Dinosaurs have always been a fascinating subject, for both the scientific community and the general public, and that's why any discovery regarding the former inhabitants of Earth is a very exciting event.

The same can be said about the latest dinosaur-related find. Thus, a recently discovered fossilized footprint shows that dinosaurs once lived in what is now Alaska's Denali National Park and Preserve, scientists said, according to the Reuters Agency.

The footprint, estimated to be 70 million years old, was found on June 27 near a campground 35 miles west of the park entrance by a University of Alaska Fairbanks student attending a geology and geophysics field camp in the park. It was the first evidence of dinosaurs ever found in Denali, one of Alaska's top tourist destinations.

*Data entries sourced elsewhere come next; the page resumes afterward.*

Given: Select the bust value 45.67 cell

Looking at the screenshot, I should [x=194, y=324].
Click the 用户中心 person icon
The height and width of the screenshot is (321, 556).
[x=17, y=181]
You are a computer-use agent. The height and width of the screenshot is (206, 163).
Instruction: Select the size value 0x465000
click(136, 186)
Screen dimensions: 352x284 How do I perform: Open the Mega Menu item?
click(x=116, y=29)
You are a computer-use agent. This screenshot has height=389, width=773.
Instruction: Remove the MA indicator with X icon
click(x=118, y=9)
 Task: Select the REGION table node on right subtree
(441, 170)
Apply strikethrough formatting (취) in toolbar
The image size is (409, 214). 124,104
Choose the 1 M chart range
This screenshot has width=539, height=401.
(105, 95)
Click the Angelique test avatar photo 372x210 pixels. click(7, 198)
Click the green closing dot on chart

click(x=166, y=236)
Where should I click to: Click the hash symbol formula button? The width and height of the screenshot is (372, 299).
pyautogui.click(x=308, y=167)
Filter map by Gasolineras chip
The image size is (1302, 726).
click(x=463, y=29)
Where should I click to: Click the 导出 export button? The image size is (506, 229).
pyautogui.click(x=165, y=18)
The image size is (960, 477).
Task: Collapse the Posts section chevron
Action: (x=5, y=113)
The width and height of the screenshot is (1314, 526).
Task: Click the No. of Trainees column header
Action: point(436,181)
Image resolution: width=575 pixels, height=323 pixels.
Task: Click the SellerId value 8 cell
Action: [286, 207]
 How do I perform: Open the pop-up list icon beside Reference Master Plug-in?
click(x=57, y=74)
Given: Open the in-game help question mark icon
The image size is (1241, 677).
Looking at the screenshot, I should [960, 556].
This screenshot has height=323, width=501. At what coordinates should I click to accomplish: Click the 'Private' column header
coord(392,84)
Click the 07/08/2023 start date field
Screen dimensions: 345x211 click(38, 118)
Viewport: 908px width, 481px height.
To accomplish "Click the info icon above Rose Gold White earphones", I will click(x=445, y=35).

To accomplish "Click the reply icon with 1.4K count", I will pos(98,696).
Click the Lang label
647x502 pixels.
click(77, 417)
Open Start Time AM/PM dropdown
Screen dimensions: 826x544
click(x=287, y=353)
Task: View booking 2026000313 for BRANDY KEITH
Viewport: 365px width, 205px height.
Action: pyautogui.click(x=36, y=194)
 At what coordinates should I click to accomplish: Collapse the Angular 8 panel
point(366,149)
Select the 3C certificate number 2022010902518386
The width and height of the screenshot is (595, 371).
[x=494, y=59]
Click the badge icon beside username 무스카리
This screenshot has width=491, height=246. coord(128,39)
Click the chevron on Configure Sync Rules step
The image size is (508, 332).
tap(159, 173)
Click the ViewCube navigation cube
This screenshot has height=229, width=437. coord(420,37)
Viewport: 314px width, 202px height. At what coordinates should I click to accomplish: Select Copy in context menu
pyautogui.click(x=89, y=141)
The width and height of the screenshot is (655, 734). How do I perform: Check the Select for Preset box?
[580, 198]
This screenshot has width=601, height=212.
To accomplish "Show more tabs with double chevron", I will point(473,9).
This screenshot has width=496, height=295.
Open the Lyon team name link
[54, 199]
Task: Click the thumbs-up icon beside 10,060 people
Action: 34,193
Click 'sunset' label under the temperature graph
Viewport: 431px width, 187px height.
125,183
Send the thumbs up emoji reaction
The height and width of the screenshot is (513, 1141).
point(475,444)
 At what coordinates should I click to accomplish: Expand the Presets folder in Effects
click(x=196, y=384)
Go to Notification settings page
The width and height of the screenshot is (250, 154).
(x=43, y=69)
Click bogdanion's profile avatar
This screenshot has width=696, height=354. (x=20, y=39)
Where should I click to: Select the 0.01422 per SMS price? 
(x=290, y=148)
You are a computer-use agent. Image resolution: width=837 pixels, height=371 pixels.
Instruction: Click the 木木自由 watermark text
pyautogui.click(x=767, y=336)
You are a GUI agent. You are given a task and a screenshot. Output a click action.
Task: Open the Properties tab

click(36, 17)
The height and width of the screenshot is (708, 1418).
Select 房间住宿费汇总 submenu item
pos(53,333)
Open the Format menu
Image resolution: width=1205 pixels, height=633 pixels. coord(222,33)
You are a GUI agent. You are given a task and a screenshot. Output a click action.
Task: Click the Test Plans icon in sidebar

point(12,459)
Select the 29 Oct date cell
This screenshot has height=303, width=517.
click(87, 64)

The three-toed track, reported to be 6 inches (15 cm) wide and 9 inches (23 cm) long, seems to have been made by left foot of a theropod, a class of two-legged predators, said Anthony Fiorillo, curator of the Dallas Museum of Natural History and an expert on Alaska dinosaurs, and based on these dimensions he estimates that the meat-eater was 9 to 13 feet long.

This is not the first discovery of such tracks in Alaska, but it's for the first time that they are found so far inland, added the scientist. "It's not necessarily the track itself that's significant to us. It's where it is that has got us all excited. Because it's an opportunity in Denali to sample a completely different ecosystem to the one that we're working on along the Colville River," Fiorillo said.

In any case, this find has opened up a whole new perspective on Alaska dinosaurs, and that is why the National Park Service will preserve the site and perhaps even carry out more dinosaur searches in the Denali area.